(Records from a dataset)
========================================================================

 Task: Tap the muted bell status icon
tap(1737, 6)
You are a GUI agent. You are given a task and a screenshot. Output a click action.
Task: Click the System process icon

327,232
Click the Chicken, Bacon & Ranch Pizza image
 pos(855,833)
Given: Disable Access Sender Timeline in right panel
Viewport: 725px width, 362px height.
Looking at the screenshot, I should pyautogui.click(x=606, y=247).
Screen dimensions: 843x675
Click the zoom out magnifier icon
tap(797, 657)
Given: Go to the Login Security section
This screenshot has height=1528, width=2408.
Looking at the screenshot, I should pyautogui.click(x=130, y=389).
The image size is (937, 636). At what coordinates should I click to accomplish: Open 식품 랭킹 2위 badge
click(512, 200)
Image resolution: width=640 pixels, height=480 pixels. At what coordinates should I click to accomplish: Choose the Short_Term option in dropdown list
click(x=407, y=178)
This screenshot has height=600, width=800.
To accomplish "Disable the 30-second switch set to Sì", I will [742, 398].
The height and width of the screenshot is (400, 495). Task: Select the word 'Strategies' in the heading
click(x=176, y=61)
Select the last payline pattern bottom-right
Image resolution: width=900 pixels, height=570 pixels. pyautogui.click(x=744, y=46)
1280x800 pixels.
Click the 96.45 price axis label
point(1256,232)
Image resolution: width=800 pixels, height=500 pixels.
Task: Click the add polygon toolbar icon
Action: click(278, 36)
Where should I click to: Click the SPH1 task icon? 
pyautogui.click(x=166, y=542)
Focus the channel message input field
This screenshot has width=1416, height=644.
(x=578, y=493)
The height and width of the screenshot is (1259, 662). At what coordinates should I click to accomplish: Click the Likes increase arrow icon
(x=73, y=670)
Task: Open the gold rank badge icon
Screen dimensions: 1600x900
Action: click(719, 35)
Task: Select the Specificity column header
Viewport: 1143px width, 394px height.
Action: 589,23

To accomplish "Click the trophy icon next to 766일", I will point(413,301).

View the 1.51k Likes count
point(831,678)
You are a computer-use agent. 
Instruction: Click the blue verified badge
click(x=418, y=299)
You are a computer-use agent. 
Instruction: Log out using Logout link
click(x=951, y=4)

========================================================================

Search the entries above for the string "will". Copy each line in which it appears.

To accomplish "Disable the 30-second switch set to Sì", I will [742, 398].
To accomplish "Click the trophy icon next to 766일", I will point(413,301).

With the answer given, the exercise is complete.